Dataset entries
+++++
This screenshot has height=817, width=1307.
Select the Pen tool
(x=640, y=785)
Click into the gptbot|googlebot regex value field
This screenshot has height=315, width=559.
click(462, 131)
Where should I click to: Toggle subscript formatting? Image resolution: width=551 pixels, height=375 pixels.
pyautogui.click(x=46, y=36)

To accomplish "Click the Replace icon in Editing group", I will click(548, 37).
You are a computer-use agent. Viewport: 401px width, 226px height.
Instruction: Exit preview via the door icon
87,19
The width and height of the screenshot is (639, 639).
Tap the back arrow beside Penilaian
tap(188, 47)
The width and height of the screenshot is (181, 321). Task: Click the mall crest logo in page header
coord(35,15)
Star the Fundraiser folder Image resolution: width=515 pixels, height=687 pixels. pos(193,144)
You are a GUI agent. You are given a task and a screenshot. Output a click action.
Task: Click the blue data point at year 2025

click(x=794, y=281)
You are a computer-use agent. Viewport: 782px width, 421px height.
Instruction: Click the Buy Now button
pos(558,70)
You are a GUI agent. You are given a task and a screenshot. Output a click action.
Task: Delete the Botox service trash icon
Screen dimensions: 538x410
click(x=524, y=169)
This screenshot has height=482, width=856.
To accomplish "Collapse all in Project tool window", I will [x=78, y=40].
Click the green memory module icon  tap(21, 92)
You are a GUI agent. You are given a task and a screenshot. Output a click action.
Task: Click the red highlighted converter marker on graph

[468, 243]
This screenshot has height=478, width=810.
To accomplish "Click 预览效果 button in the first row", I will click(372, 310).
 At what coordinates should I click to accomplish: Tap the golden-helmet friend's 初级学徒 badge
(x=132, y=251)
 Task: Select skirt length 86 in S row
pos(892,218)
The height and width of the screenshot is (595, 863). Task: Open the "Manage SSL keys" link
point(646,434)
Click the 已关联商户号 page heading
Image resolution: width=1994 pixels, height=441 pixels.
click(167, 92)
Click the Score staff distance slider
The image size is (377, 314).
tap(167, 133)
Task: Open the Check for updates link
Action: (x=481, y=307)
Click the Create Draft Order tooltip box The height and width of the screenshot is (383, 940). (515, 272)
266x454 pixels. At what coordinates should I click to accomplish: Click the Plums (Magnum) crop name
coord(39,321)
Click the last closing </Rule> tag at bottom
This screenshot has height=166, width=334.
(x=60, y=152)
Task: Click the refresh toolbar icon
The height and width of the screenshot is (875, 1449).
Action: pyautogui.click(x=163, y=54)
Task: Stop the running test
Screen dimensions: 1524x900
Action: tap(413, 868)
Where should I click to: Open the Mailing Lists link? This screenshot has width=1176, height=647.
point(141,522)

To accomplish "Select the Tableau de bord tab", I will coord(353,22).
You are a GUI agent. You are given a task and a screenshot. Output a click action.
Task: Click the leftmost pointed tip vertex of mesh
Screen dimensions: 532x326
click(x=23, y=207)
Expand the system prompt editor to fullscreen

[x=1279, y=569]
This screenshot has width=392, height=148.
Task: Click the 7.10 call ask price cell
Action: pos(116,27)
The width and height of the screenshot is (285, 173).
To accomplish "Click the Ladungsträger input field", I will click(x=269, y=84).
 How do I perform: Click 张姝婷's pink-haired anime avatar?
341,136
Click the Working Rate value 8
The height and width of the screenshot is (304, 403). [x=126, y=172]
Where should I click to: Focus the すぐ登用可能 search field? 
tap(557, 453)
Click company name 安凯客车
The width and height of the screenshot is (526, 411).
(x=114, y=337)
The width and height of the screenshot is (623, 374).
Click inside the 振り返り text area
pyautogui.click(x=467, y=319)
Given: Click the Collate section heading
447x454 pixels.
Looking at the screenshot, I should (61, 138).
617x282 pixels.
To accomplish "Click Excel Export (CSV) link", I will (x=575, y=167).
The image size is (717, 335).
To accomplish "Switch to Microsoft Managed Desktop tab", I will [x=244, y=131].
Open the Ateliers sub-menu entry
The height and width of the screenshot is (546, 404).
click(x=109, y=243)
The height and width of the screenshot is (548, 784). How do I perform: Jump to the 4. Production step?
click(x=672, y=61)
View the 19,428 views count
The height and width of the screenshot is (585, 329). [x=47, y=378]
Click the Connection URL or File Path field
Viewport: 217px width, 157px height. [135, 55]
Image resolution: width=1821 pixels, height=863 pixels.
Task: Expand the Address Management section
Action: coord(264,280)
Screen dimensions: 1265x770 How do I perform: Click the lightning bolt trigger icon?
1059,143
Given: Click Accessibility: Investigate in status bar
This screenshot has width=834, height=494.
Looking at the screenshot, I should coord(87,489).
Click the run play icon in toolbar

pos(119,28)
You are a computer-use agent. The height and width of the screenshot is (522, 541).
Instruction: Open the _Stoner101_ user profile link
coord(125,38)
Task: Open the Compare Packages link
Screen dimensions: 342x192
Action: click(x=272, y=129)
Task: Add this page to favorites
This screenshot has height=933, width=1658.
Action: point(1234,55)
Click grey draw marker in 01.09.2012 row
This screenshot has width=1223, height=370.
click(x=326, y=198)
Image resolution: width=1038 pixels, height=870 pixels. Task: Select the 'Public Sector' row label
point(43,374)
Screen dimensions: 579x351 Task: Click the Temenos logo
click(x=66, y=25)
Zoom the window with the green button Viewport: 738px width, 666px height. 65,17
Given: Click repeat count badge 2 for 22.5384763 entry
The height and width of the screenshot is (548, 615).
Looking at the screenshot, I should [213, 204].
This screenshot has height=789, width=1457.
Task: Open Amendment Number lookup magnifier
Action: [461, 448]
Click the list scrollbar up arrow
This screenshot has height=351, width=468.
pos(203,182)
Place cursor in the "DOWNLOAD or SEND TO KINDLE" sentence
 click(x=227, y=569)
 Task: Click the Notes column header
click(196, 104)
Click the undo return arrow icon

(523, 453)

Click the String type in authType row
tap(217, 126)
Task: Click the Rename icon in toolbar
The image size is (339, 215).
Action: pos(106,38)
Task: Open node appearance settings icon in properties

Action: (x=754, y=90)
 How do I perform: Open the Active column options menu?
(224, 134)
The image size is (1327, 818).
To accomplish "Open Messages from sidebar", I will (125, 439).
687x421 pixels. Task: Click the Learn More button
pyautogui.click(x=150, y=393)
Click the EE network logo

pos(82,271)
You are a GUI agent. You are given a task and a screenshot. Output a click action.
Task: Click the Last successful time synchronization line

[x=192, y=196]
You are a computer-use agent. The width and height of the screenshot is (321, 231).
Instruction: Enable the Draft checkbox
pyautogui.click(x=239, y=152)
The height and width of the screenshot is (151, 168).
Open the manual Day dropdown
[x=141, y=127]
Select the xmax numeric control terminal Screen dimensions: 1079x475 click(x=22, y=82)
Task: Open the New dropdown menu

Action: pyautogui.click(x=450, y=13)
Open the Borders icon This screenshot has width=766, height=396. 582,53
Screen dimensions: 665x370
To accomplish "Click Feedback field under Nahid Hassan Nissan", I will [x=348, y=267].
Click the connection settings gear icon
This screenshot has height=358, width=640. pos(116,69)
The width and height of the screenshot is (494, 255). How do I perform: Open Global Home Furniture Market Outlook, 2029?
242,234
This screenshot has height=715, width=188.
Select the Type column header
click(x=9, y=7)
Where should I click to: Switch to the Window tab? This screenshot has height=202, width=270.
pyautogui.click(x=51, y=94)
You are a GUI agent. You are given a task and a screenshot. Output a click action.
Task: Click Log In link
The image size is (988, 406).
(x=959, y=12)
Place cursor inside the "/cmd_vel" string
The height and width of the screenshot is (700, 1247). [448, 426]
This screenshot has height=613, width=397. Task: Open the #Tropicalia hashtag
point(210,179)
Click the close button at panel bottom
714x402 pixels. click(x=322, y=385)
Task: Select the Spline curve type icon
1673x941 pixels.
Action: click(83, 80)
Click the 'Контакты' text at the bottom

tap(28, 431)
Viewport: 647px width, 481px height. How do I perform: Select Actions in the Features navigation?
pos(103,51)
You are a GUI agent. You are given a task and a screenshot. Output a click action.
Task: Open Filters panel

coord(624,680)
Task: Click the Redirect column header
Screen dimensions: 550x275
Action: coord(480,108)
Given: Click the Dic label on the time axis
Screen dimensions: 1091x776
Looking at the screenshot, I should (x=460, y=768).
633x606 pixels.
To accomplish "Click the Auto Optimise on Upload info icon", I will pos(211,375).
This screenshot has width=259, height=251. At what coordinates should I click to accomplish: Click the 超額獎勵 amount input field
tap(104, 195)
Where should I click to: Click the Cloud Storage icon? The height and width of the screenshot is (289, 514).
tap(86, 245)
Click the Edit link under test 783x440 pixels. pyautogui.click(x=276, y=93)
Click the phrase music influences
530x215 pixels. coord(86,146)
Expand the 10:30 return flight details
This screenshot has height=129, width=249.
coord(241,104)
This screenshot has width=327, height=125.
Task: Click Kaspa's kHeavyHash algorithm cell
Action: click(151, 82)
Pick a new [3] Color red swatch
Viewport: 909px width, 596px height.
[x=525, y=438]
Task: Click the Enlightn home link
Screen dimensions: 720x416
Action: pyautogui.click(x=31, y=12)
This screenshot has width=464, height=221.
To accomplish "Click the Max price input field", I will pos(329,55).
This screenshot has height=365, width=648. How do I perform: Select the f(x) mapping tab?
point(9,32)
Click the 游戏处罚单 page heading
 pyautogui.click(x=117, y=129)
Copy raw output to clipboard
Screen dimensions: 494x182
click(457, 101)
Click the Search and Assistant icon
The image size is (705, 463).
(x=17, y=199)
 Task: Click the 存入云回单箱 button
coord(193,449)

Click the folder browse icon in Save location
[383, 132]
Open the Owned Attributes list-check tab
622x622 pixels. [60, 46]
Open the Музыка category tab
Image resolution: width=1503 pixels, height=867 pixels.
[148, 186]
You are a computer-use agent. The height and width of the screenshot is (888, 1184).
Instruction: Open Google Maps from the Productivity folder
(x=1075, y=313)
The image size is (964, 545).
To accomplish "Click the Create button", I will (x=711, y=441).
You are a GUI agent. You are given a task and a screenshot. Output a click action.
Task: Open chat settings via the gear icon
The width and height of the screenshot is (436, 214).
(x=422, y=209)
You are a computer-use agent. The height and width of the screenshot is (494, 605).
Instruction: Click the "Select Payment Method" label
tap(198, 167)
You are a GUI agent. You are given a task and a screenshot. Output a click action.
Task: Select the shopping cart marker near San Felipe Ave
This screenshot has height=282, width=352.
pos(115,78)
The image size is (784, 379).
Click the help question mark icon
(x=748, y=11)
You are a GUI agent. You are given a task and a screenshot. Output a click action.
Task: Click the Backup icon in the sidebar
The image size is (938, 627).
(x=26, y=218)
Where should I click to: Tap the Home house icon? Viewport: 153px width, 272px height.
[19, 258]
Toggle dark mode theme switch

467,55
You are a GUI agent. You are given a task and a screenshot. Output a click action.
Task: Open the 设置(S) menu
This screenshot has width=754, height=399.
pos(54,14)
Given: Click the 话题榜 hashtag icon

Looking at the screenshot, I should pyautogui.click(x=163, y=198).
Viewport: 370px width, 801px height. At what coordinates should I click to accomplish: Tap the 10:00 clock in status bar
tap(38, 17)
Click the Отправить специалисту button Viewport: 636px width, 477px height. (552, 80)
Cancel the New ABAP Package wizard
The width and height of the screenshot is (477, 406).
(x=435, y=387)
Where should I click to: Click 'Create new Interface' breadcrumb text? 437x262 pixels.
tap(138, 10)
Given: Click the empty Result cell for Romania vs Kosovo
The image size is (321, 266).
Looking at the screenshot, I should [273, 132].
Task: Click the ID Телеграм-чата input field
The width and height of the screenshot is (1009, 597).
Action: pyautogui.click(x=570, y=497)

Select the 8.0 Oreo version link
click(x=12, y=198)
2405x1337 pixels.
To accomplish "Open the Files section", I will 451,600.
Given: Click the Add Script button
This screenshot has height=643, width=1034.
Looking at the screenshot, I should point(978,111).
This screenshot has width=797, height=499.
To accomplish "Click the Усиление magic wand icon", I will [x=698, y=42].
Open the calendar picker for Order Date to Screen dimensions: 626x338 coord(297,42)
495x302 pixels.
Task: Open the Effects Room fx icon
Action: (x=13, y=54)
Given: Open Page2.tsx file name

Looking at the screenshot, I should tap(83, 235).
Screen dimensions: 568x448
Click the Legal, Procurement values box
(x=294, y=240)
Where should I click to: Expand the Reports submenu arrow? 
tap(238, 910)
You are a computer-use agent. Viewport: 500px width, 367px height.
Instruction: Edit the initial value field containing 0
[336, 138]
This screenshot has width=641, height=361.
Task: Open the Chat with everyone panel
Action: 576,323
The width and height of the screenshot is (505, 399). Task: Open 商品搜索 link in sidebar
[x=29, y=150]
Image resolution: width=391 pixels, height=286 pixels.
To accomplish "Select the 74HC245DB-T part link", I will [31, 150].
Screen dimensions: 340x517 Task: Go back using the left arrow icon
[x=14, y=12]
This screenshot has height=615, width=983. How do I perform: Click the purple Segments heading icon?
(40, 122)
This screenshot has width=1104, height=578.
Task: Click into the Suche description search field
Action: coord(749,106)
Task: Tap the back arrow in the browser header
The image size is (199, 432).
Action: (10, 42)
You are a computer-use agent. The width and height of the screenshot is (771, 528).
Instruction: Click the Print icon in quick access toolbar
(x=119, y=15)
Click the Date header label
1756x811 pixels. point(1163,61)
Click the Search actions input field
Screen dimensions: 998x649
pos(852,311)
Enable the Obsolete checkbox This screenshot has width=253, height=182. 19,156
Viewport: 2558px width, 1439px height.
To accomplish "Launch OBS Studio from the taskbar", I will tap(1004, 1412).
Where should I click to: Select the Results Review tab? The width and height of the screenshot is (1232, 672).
+++++
**EXERCISE**
Reproduce verbatim the entries from the line containing "The width and height of the screenshot is (285, 173)." through the line containing "pos(119,28)", including both of those lines.

**FULL ANSWER**
The width and height of the screenshot is (285, 173).
To accomplish "Click the Ladungsträger input field", I will click(x=269, y=84).
 How do I perform: Click 张姝婷's pink-haired anime avatar?
341,136
Click the Working Rate value 8
The height and width of the screenshot is (304, 403). [x=126, y=172]
Where should I click to: Focus the すぐ登用可能 search field? 
tap(557, 453)
Click company name 安凯客车
The width and height of the screenshot is (526, 411).
(x=114, y=337)
The width and height of the screenshot is (623, 374).
Click inside the 振り返り text area
pyautogui.click(x=467, y=319)
Given: Click the Collate section heading
447x454 pixels.
Looking at the screenshot, I should (61, 138).
617x282 pixels.
To accomplish "Click Excel Export (CSV) link", I will (x=575, y=167).
The image size is (717, 335).
To accomplish "Switch to Microsoft Managed Desktop tab", I will [x=244, y=131].
Open the Ateliers sub-menu entry
The height and width of the screenshot is (546, 404).
click(x=109, y=243)
The height and width of the screenshot is (548, 784). How do I perform: Jump to the 4. Production step?
click(x=672, y=61)
View the 19,428 views count
The height and width of the screenshot is (585, 329). [x=47, y=378]
Click the Connection URL or File Path field
Viewport: 217px width, 157px height. [135, 55]
Image resolution: width=1821 pixels, height=863 pixels.
Task: Expand the Address Management section
Action: coord(264,280)
Screen dimensions: 1265x770 How do I perform: Click the lightning bolt trigger icon?
1059,143
Given: Click Accessibility: Investigate in status bar
This screenshot has width=834, height=494.
Looking at the screenshot, I should coord(87,489).
Click the run play icon in toolbar

pos(119,28)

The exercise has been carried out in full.